Your goal: Please give again, word for word, each line that falls between the line with "91视频软件入口 (682, 2432)" and the end of the data, inclusive.

Data extracts:
——
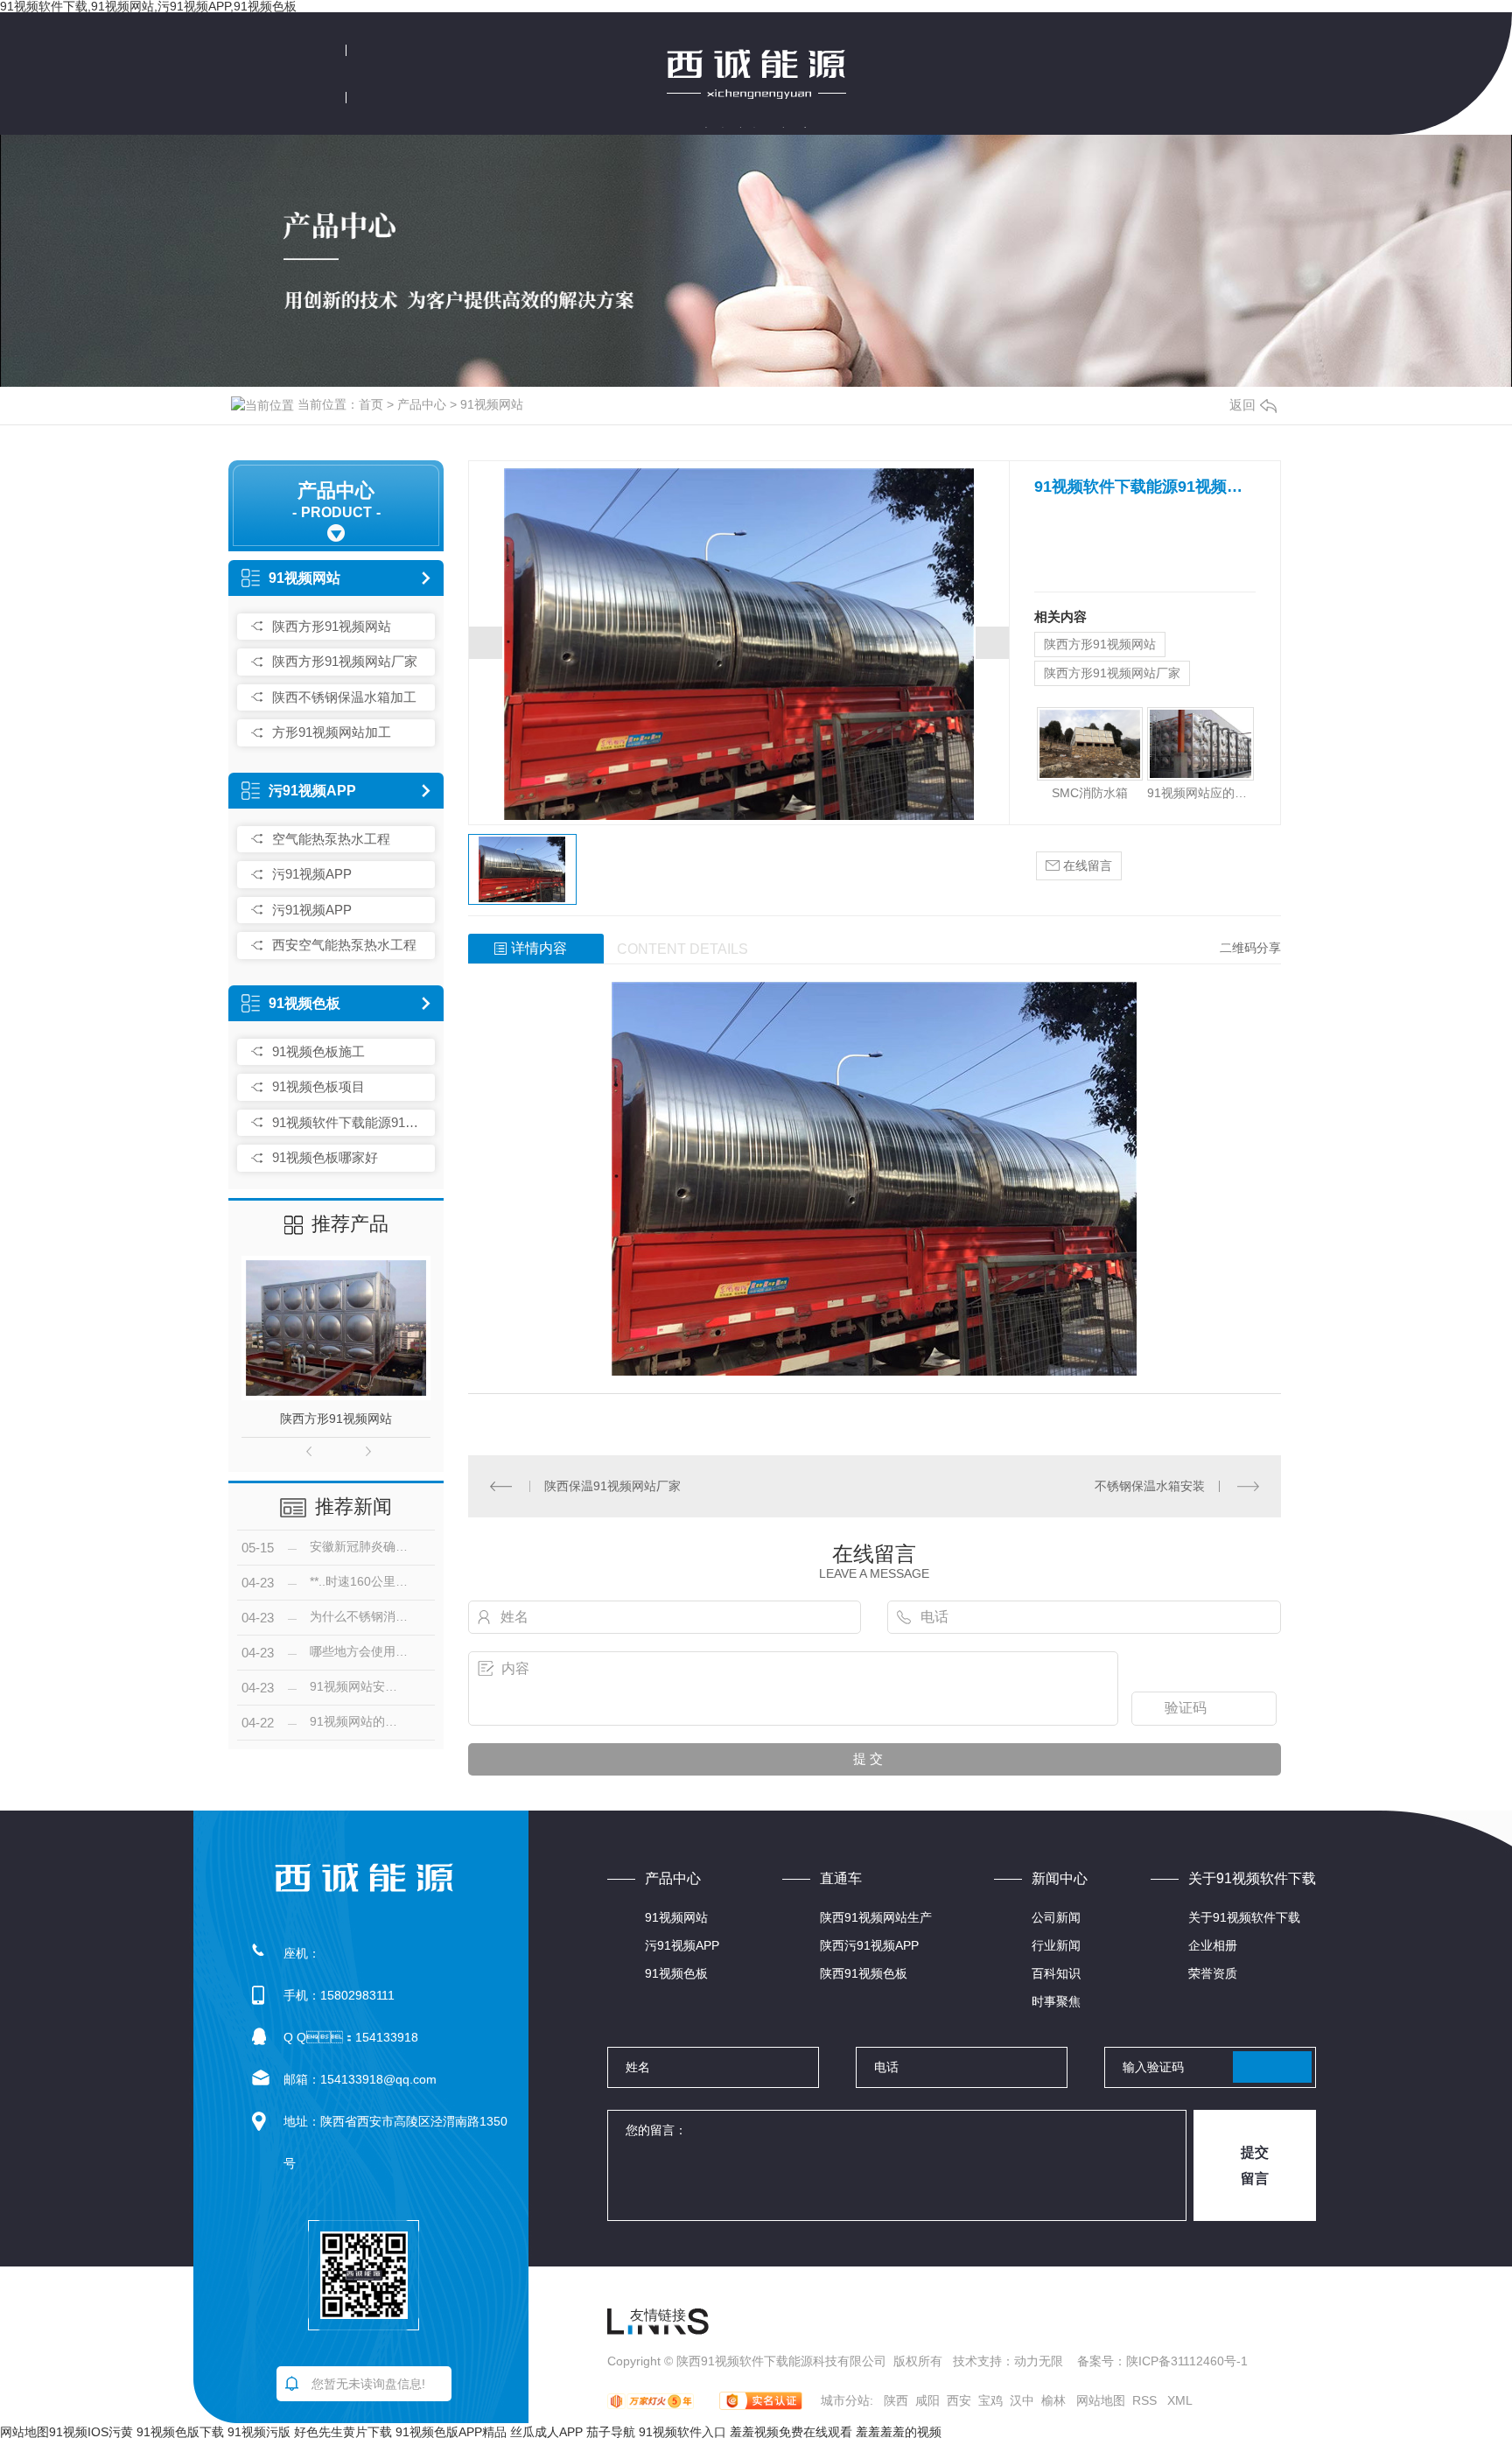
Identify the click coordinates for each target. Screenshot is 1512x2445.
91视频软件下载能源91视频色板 (349, 1122)
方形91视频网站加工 (331, 732)
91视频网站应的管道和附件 (1200, 793)
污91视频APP (312, 790)
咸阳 (927, 2400)
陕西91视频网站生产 (876, 1917)
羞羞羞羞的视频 (899, 2432)
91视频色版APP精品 (451, 2432)
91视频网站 (491, 404)
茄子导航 (610, 2432)
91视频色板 (304, 1003)
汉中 (1022, 2400)
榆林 (1053, 2400)
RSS (1146, 2400)
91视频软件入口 (682, 2432)
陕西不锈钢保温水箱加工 (344, 697)
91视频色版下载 (180, 2432)
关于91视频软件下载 (1244, 1917)
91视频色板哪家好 (325, 1157)
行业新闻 (1056, 1945)
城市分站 (845, 2400)
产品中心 (421, 404)
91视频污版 (259, 2432)
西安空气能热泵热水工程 (344, 944)
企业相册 (1212, 1945)
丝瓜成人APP (546, 2432)
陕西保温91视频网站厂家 (612, 1486)
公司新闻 (1056, 1917)
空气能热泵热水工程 (331, 838)
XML (1180, 2400)
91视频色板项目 (318, 1086)
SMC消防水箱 (1090, 793)
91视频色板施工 (318, 1051)
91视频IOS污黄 (91, 2432)
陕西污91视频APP (869, 1945)
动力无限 (1038, 2361)
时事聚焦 (1056, 2001)
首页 (371, 404)
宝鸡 (990, 2400)
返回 (1242, 404)
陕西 (896, 2400)
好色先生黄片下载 (343, 2432)
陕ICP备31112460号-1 (1187, 2361)
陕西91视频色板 (863, 1973)
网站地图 (1100, 2400)
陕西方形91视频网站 (331, 626)
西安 (959, 2400)
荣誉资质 (1212, 1973)
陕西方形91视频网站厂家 (344, 661)
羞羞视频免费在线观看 (791, 2432)
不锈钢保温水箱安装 (1150, 1486)
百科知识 (1056, 1973)
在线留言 (1086, 865)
——
Task answer:
91视频软件入口 (682, 2432)
陕西不锈钢保温水箱加工 (344, 697)
91视频色版下载 (180, 2432)
关于91视频软件下载 (1244, 1917)
91视频色板哪家好 (325, 1157)
行业新闻 (1056, 1945)
城市分站 (845, 2400)
产品中心 (421, 404)
91视频污版 (259, 2432)
西安空气能热泵热水工程 (344, 944)
企业相册 (1212, 1945)
丝瓜成人APP (546, 2432)
陕西保温91视频网站厂家 (612, 1486)
公司新闻 (1056, 1917)
空气能热泵热水工程 (331, 838)
XML (1180, 2400)
91视频色板项目 (318, 1086)
SMC消防水箱 (1090, 793)
91视频色板施工 (318, 1051)
91视频IOS污黄 (91, 2432)
陕西污91视频APP (869, 1945)
动力无限 (1038, 2361)
时事聚焦 (1056, 2001)
首页 (371, 404)
宝鸡 (990, 2400)
返回 (1242, 404)
陕西 (896, 2400)
好色先生黄片下载 (343, 2432)
陕ICP备31112460号-1 (1187, 2361)
陕西91视频色板 (863, 1973)
网站地图 (1100, 2400)
陕西方形91视频网站 (331, 626)
西安 (959, 2400)
荣誉资质 (1212, 1973)
陕西方形91视频网站厂家 (344, 661)
羞羞视频免费在线观看 (791, 2432)
不锈钢保温水箱安装 (1150, 1486)
百科知识 (1056, 1973)
在线留言 (1086, 865)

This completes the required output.